• Problem requirements:
Go through the listing below and repeat it exactly, dropping the pictures.
------ Input
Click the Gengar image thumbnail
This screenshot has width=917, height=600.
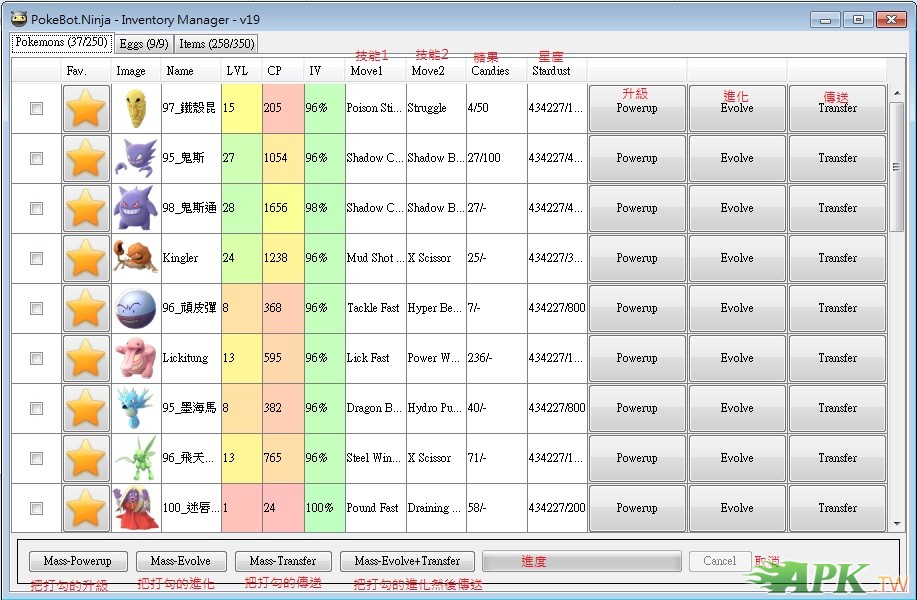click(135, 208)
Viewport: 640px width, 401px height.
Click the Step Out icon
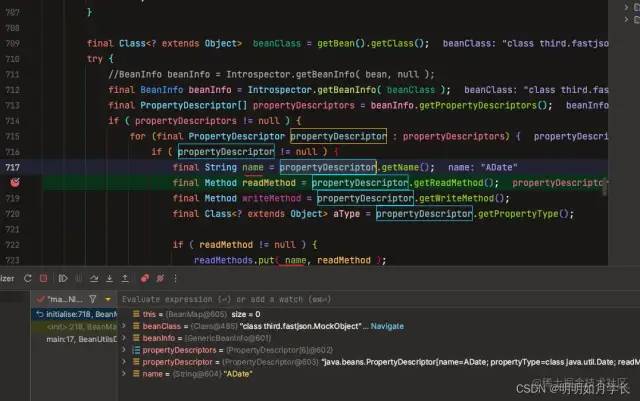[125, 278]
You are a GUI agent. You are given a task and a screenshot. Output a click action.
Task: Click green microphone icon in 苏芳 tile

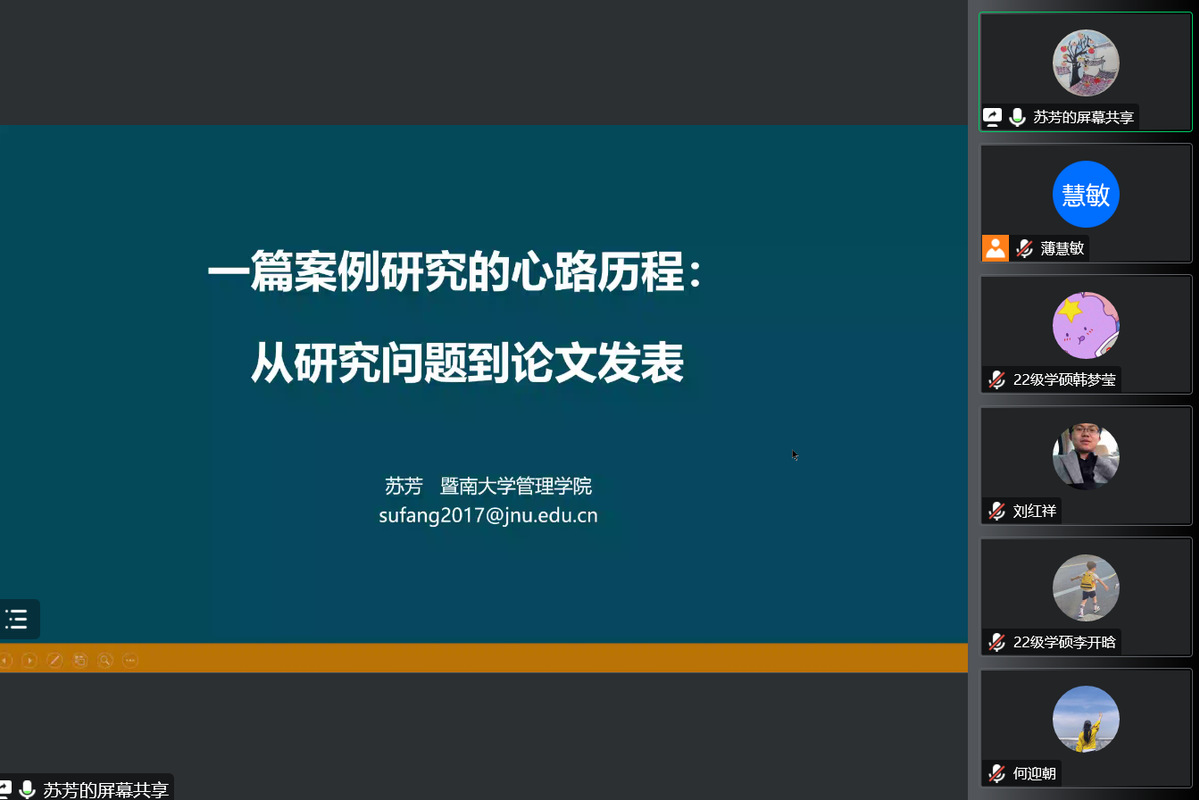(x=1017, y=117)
------------
• Answer:
Click the Gengar image thumbnail
This screenshot has width=917, height=600.
click(135, 208)
Viewport: 640px width, 401px height.
Click the Step Out icon
[125, 278]
You are a GUI agent. You are given a task and a screenshot. Output a click action.
Task: Click green microphone icon in 苏芳 tile

(x=1017, y=117)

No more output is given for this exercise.